◆ **Yönerge**:
Aşağıdaki Kudüs Günü yazısına göre şu üç ifade metinle örtüşüyor mu? Her biri için evet ya da hayır deyin ve buna karar veren sözleri metinden olduğu gibi alıntılayın.
1. Dünya Müslümanlarının en büyük nüfusu Güneybatı Asya bölgesinde yaşar.
2. Müslüman milletler on asır boyunca bir arada yaşamıştır.
3. Güvenlik ve bölgesel istikrarla ilgili güncel haberler beklenen birlik ve beraberliği doğrulamaktadır.

◆ **Seçilen Bölüm**:
○ ○ ○

MUSTAFA AYDIN YAZDI: DÜNYA KUDÜS GÜNÜ BÖLGEDE İSTİKRAR STRATEJİSİDİR

İSLAM ÜLKELERİ, 16 Nisan 2023 02:47

MUSTAFA AYDIN YAZDI: DÜNYA KUDÜS GÜNÜ BÖLGEDE İSTİKRAR STRATEJİSİDİR

Bismillahirrahmanirrahim

 

Kudüs Günü

 

Kudüs Günü bölgede istikrar stratejisidir

 

Dünya Müslümanlarının en büyük nüfusu Güneybatı Asya bölgesinde yaşamaktadır. Medeniyetin ve beşeri kanunların en eski eserleri bu coğrafyadan dünyaya sunulmuştur. Müslüman milletlerin 14 asır aynı dünya görüşü, antropoloji, ritüel ve inançları paylaşarak bir arada yaşamalarından sonra, İslam ülkeleri arasında dayanışma, işibirliği, birlik ve beraberliğin zirve yapması  bekleniyordu. Ancak güvenlik durumu ve bölgesel istikrarla ilgili güncel haberler aksini söylüyor. Neden?

○ ○ ○

◆ **Verilen Bilgiler**:
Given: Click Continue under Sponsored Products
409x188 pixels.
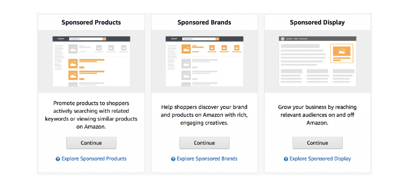Looking at the screenshot, I should 91,143.
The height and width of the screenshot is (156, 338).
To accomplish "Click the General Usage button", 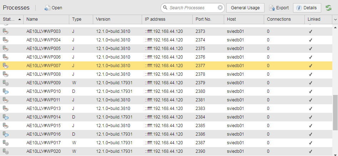I will coord(245,8).
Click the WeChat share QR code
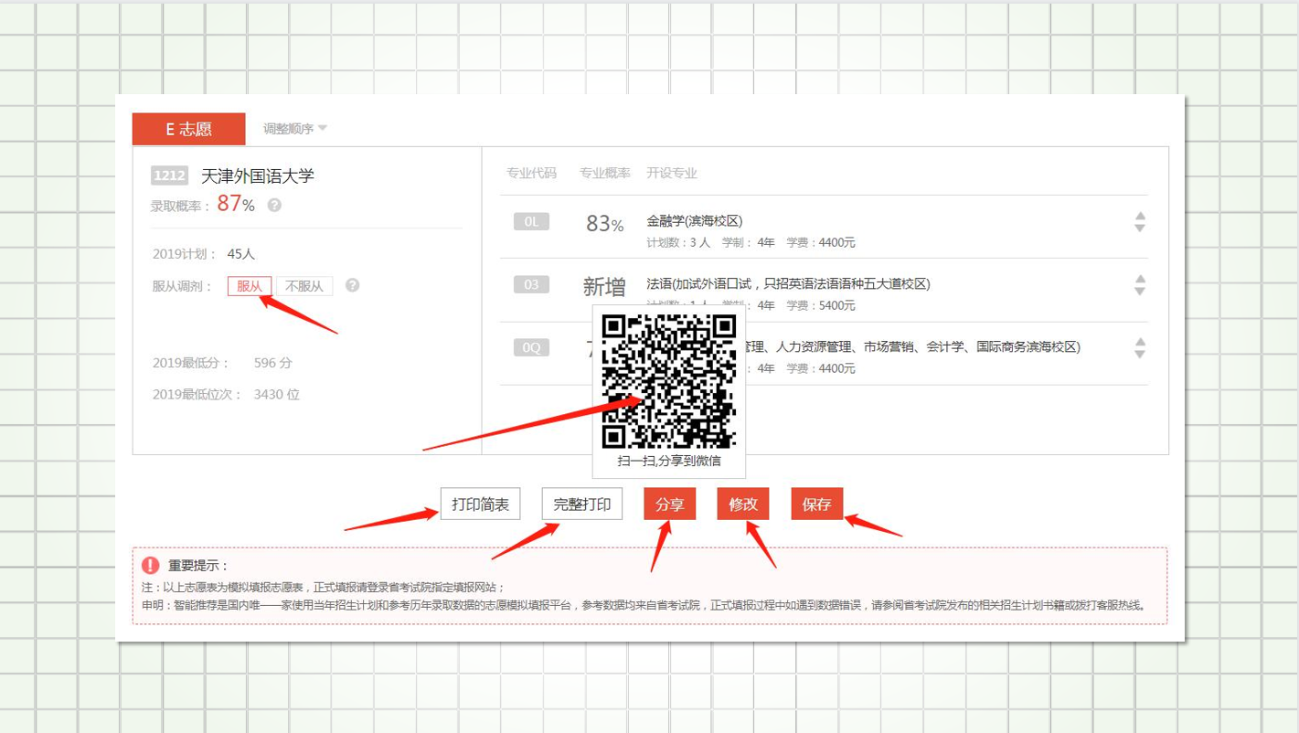Image resolution: width=1299 pixels, height=733 pixels. pos(668,381)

○ ○ ○

◆ **Çözüm**:
1. Evet: "Dünya Müslümanlarının en büyük nüfusu Güneybatı Asya bölgesinde yaşamaktadır."
2. Hayır: "Müslüman milletlerin 14 asır aynı dünya görüşü, antropoloji, ritüel ve inançları paylaşarak bir arada yaşamalarından sonra"
3. Hayır: "Ancak güvenlik durumu ve bölgesel istikrarla ilgili güncel haberler aksini söylüyor."